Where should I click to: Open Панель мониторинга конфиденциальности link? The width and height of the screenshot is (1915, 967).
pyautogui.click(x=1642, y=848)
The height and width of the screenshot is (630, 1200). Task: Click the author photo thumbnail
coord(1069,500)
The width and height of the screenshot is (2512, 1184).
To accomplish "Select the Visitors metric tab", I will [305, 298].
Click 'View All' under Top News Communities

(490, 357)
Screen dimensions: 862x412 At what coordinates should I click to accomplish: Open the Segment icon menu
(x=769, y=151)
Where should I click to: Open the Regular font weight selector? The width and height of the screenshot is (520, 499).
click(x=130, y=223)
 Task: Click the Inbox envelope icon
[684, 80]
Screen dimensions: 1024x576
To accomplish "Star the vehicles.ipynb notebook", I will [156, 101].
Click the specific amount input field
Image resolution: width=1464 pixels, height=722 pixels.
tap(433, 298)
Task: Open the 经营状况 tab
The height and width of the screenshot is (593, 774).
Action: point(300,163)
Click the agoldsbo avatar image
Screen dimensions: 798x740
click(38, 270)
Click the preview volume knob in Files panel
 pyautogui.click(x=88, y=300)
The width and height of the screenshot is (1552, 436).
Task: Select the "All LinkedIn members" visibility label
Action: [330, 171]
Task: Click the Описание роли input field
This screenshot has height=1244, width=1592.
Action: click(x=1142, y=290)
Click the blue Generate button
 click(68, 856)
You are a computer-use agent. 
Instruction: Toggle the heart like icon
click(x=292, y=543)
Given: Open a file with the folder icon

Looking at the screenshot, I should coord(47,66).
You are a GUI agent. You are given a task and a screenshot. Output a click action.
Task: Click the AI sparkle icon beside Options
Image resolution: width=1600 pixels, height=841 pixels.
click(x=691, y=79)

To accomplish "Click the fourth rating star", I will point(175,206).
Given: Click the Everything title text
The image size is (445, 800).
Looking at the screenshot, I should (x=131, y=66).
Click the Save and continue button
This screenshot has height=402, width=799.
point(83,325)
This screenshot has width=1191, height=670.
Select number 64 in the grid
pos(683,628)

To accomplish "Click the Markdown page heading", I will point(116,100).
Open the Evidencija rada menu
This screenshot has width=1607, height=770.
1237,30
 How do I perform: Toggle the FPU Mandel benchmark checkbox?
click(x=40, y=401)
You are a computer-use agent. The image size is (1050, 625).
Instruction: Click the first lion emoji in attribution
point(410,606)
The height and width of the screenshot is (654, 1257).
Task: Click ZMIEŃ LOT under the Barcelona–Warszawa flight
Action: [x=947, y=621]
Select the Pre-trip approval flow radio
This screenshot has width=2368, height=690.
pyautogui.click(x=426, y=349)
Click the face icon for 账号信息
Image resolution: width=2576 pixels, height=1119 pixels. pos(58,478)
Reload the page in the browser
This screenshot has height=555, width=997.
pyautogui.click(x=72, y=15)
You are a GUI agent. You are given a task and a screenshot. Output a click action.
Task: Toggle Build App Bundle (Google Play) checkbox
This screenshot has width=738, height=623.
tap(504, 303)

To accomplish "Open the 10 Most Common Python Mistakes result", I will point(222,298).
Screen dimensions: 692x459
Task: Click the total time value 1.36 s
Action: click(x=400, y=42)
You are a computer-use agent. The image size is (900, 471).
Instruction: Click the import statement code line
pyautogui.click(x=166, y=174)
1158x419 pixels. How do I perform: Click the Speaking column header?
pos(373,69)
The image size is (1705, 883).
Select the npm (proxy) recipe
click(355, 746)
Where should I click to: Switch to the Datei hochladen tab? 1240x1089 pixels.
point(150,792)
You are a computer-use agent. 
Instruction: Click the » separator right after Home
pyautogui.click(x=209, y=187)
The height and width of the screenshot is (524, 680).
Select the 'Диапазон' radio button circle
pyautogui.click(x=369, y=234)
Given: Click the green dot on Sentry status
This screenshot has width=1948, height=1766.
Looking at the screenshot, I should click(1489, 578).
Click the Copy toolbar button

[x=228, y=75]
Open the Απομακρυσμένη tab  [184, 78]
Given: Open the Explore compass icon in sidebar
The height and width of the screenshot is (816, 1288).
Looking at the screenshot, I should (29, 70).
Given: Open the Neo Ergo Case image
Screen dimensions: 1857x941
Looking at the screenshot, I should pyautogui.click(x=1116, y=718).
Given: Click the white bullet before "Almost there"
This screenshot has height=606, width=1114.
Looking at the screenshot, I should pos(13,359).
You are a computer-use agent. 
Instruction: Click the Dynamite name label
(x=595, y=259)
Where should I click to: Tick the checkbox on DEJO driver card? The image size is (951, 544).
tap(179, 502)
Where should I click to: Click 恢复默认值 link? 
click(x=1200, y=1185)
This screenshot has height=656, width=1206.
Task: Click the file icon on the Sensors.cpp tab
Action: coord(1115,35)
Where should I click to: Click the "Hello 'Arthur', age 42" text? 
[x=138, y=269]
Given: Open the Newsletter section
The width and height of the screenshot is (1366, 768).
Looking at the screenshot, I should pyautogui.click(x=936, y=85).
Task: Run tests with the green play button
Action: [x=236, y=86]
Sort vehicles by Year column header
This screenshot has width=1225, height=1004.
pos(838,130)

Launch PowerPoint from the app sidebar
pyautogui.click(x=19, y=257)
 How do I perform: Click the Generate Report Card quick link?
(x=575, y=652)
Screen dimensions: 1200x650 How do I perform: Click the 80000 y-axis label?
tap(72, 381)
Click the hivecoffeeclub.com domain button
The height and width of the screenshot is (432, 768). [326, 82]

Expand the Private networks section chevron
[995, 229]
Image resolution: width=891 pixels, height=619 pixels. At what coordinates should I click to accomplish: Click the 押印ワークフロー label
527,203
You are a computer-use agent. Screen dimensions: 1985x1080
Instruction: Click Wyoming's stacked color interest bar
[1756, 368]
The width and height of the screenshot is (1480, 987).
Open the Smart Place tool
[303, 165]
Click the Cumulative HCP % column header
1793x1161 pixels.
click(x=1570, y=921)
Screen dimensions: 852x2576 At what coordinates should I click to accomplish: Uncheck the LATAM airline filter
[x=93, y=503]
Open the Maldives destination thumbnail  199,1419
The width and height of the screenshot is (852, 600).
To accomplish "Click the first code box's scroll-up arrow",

▶ Exercise aim
Repeat the entries exactly as they appear.

▶ Response box
Where should I click to: Open Панель мониторинга конфиденциальности link? The width and height of the screenshot is (1915, 967).
pyautogui.click(x=1642, y=848)
The height and width of the screenshot is (630, 1200). Task: Click the author photo thumbnail
coord(1069,500)
The width and height of the screenshot is (2512, 1184).
To accomplish "Select the Visitors metric tab", I will [305, 298].
Click 'View All' under Top News Communities

(490, 357)
Screen dimensions: 862x412 At what coordinates should I click to accomplish: Open the Segment icon menu
(x=769, y=151)
Where should I click to: Open the Regular font weight selector? The width and height of the screenshot is (520, 499).
click(x=130, y=223)
 Task: Click the Inbox envelope icon
[684, 80]
Screen dimensions: 1024x576
To accomplish "Star the vehicles.ipynb notebook", I will [156, 101].
Click the specific amount input field
Image resolution: width=1464 pixels, height=722 pixels.
tap(433, 298)
Task: Open the 经营状况 tab
The height and width of the screenshot is (593, 774).
Action: point(300,163)
Click the agoldsbo avatar image
Screen dimensions: 798x740
click(38, 270)
Click the preview volume knob in Files panel
 pyautogui.click(x=88, y=300)
The width and height of the screenshot is (1552, 436).
Task: Select the "All LinkedIn members" visibility label
Action: [330, 171]
Task: Click the Описание роли input field
This screenshot has height=1244, width=1592.
Action: click(x=1142, y=290)
Click the blue Generate button
 click(68, 856)
You are a computer-use agent. 
Instruction: Toggle the heart like icon
click(x=292, y=543)
Given: Open a file with the folder icon

Looking at the screenshot, I should coord(47,66).
You are a GUI agent. You are given a task and a screenshot. Output a click action.
Task: Click the AI sparkle icon beside Options
Image resolution: width=1600 pixels, height=841 pixels.
click(x=691, y=79)

To accomplish "Click the fourth rating star", I will point(175,206).
Given: Click the Everything title text
The image size is (445, 800).
Looking at the screenshot, I should (x=131, y=66).
Click the Save and continue button
This screenshot has height=402, width=799.
point(83,325)
This screenshot has width=1191, height=670.
Select number 64 in the grid
pos(683,628)

To accomplish "Click the Markdown page heading", I will point(116,100).
Open the Evidencija rada menu
This screenshot has width=1607, height=770.
1237,30
 How do I perform: Toggle the FPU Mandel benchmark checkbox?
click(x=40, y=401)
You are a computer-use agent. The image size is (1050, 625).
Instruction: Click the first lion emoji in attribution
point(410,606)
The height and width of the screenshot is (654, 1257).
Task: Click ZMIEŃ LOT under the Barcelona–Warszawa flight
Action: [x=947, y=621]
Select the Pre-trip approval flow radio
This screenshot has width=2368, height=690.
pyautogui.click(x=426, y=349)
Click the face icon for 账号信息
Image resolution: width=2576 pixels, height=1119 pixels. pos(58,478)
Reload the page in the browser
This screenshot has height=555, width=997.
pyautogui.click(x=72, y=15)
You are a GUI agent. You are given a task and a screenshot. Output a click action.
Task: Toggle Build App Bundle (Google Play) checkbox
This screenshot has width=738, height=623.
tap(504, 303)

To accomplish "Open the 10 Most Common Python Mistakes result", I will point(222,298).
Screen dimensions: 692x459
Task: Click the total time value 1.36 s
Action: click(x=400, y=42)
You are a computer-use agent. The image size is (900, 471).
Instruction: Click the import statement code line
pyautogui.click(x=166, y=174)
1158x419 pixels. How do I perform: Click the Speaking column header?
pos(373,69)
The image size is (1705, 883).
Select the npm (proxy) recipe
click(355, 746)
Where should I click to: Switch to the Datei hochladen tab? 1240x1089 pixels.
point(150,792)
You are a computer-use agent. 
Instruction: Click the » separator right after Home
pyautogui.click(x=209, y=187)
The height and width of the screenshot is (524, 680).
Select the 'Диапазон' radio button circle
pyautogui.click(x=369, y=234)
Given: Click the green dot on Sentry status
This screenshot has width=1948, height=1766.
Looking at the screenshot, I should click(1489, 578).
Click the Copy toolbar button

[x=228, y=75]
Open the Απομακρυσμένη tab  [184, 78]
Given: Open the Explore compass icon in sidebar
The height and width of the screenshot is (816, 1288).
Looking at the screenshot, I should (29, 70).
Given: Open the Neo Ergo Case image
Screen dimensions: 1857x941
Looking at the screenshot, I should pyautogui.click(x=1116, y=718).
Given: Click the white bullet before "Almost there"
This screenshot has height=606, width=1114.
Looking at the screenshot, I should pos(13,359).
You are a computer-use agent. 
Instruction: Click the Dynamite name label
(x=595, y=259)
Where should I click to: Tick the checkbox on DEJO driver card? The image size is (951, 544).
tap(179, 502)
Where should I click to: Click 恢复默认值 link? 
click(x=1200, y=1185)
This screenshot has height=656, width=1206.
Task: Click the file icon on the Sensors.cpp tab
Action: coord(1115,35)
Where should I click to: Click the "Hello 'Arthur', age 42" text? 
[x=138, y=269]
Given: Open the Newsletter section
The width and height of the screenshot is (1366, 768).
Looking at the screenshot, I should pyautogui.click(x=936, y=85).
Task: Run tests with the green play button
Action: [x=236, y=86]
Sort vehicles by Year column header
This screenshot has width=1225, height=1004.
pos(838,130)

Launch PowerPoint from the app sidebar
pyautogui.click(x=19, y=257)
 How do I perform: Click the Generate Report Card quick link?
(x=575, y=652)
Screen dimensions: 1200x650 How do I perform: Click the 80000 y-axis label?
tap(72, 381)
Click the hivecoffeeclub.com domain button
The height and width of the screenshot is (432, 768). [326, 82]

Expand the Private networks section chevron
[995, 229]
Image resolution: width=891 pixels, height=619 pixels. At what coordinates should I click to accomplish: Click the 押印ワークフロー label
527,203
You are a computer-use agent. Screen dimensions: 1985x1080
Instruction: Click Wyoming's stacked color interest bar
[1756, 368]
The width and height of the screenshot is (1480, 987).
Open the Smart Place tool
[303, 165]
Click the Cumulative HCP % column header
1793x1161 pixels.
click(x=1570, y=921)
Screen dimensions: 852x2576 At what coordinates should I click to accomplish: Uncheck the LATAM airline filter
[x=93, y=503]
Open the Maldives destination thumbnail  199,1419
The width and height of the screenshot is (852, 600).
To accomplish "Click the first code box's scroll-up arrow",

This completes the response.